Work to be completed:
Copy out exactly the lines from the one containing "演出日历 (280, 6)" to the end of the records below, both included, and nothing else.

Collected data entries

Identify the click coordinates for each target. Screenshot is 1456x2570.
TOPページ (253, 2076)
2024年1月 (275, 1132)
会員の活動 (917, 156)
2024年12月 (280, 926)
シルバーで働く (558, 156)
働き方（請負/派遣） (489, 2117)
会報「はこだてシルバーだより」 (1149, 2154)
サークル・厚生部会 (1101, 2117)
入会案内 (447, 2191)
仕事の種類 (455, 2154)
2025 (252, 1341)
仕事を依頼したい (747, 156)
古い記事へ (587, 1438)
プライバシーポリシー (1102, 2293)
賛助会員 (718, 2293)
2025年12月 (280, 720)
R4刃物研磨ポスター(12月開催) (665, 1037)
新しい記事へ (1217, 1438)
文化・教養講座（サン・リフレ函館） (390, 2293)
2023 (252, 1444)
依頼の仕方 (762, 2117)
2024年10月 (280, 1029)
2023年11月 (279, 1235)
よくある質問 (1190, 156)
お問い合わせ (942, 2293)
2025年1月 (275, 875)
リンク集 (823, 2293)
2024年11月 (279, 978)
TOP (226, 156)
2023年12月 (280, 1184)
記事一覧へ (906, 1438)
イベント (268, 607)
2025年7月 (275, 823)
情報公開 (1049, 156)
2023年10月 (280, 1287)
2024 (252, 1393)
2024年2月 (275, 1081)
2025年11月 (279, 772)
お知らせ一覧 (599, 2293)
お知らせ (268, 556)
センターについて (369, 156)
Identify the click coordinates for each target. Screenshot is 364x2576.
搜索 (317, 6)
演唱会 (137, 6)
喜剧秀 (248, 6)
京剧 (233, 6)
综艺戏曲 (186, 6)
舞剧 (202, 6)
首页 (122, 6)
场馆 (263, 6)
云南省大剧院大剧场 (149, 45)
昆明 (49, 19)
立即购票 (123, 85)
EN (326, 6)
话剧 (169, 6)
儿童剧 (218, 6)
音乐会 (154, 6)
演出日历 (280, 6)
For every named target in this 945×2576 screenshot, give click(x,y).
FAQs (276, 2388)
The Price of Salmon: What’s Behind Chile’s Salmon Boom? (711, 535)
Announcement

Solution for this problem:
演出日历 (280, 6)
For every named target in this 945×2576 screenshot, give click(x,y).
FAQs (276, 2388)
The Price of Salmon: What’s Behind Chile’s Salmon Boom? (711, 535)
Announcement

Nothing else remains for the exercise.